【特集】ようやく晴れた”えん罪” 39年前の福井女子中学生殺人事件 再審法改正へ、闘いを続ける前川彰司さん プレイバック2025②再審無罪が確定

この1年の出来事やニュースを振り返るシリーズ「プレイバック2025」。2回目は39年前の殺人事件を巡って、再審無罪が確定した前川彰司さんにスポットを当てます。
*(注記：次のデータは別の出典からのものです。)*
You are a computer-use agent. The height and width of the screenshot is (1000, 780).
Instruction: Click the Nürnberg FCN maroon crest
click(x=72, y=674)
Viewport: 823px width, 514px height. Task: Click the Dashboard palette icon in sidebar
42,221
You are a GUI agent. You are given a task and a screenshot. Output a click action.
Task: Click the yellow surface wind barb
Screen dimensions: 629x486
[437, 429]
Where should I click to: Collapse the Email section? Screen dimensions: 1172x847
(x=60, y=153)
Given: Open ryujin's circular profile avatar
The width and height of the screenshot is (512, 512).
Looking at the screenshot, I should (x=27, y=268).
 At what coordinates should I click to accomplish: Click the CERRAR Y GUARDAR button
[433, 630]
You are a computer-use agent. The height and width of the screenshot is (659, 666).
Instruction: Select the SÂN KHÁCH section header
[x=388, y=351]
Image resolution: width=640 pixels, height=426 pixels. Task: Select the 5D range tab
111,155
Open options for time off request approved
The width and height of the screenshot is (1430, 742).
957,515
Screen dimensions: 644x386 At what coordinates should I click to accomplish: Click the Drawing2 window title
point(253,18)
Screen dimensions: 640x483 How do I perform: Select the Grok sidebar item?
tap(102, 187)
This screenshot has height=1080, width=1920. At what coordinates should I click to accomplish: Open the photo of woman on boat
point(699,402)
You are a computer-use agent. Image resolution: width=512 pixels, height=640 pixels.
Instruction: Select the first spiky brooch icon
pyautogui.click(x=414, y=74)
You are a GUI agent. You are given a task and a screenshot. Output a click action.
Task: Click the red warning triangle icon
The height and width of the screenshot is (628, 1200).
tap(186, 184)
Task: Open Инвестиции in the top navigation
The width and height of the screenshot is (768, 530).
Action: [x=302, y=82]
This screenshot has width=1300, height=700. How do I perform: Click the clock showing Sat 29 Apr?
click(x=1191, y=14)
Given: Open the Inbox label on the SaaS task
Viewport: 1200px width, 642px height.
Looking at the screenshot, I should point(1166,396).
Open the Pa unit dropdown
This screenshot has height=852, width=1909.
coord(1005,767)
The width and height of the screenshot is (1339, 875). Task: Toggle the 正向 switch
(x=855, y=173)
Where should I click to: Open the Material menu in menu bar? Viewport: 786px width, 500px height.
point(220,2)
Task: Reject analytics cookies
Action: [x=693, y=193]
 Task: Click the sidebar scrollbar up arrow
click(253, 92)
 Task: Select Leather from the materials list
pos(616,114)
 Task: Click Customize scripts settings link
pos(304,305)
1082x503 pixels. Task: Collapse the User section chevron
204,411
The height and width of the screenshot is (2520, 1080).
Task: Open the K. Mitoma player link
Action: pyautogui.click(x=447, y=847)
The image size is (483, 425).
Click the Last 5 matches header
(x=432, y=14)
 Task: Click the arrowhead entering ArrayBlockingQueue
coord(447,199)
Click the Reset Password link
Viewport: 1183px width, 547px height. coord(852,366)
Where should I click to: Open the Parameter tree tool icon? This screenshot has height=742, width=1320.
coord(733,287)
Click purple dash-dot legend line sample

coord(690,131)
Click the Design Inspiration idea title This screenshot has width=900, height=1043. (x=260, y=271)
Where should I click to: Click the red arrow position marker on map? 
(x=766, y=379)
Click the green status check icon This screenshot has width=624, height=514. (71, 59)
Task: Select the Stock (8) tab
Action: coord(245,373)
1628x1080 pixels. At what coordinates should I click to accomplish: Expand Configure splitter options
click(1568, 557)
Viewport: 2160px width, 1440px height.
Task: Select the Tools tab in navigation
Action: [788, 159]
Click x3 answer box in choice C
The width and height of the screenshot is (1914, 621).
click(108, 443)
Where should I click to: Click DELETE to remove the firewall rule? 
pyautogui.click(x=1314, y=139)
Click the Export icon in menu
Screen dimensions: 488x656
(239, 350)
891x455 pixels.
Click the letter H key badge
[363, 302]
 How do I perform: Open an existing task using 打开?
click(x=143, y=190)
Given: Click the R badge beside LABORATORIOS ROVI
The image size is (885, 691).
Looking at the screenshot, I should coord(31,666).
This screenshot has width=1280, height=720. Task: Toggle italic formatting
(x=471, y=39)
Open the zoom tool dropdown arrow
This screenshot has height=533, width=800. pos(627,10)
えん罪を訴える人を支援し再審法改正を訴える前川さん。裁判が終わった今も闘い続けています。
■リポート
「前川さん無罪です。前川さん無罪と書かれています」

30年余りにわたって人殺しの烙印を押された男性。えん罪が晴れた瞬間でした。

今から39年前の福井女子中学生殺人事件。事件発生から1年後、当時21歳の前川彰司さんが殺人容疑で逮捕されました。
決め手となったのが、前川さんが当時出入りしていた暴力団の元組員Aの「血の付いた前川さんを見た」という証言でした。

■前川彰司さん
「事件の日は自宅で家族と食事をしていた」
「僕はやっていません。女の子の顔も知りません」「Aの作り話だ」

前川さんは一貫して無実を訴えました。
■弁護団の旗だし
「無罪、無罪、無罪」

一審では無罪判決。しかし、控訴審では懲役7年の逆転有罪判決が言い渡され、服役します。

1度目の再審請求は検察の異議申し立てで、再審開始決定が取り消しに。
2度目の再審請求では「検察側がまだ重要な証拠を隠している可能性がある」として、再度 証拠の一覧表などの開示を求めました。

■リポート
「再審開始と書かれています。2度目の請求で司法が再び、再審開始の決定をしました」
名古屋高裁金沢支部は2度目の再審開始を決定。今回は「開かずの扉」と言われる再審が認められました。

そして…。
■名古屋高裁金沢支部 増田啓祐裁判長
「主文。本件控訴を棄却する」
「関係者供述はいずれも信用できない」
「検察・警察の不正、不当な活動ないし、その具体的な疑いは単に検察・警察に対する信用を失わせるのみならず、刑事司法全体に対する信頼を揺るがせかねない深刻なもの」

事件から39年。再審無罪が言い渡された前川さんは、還暦を迎えようとしていました。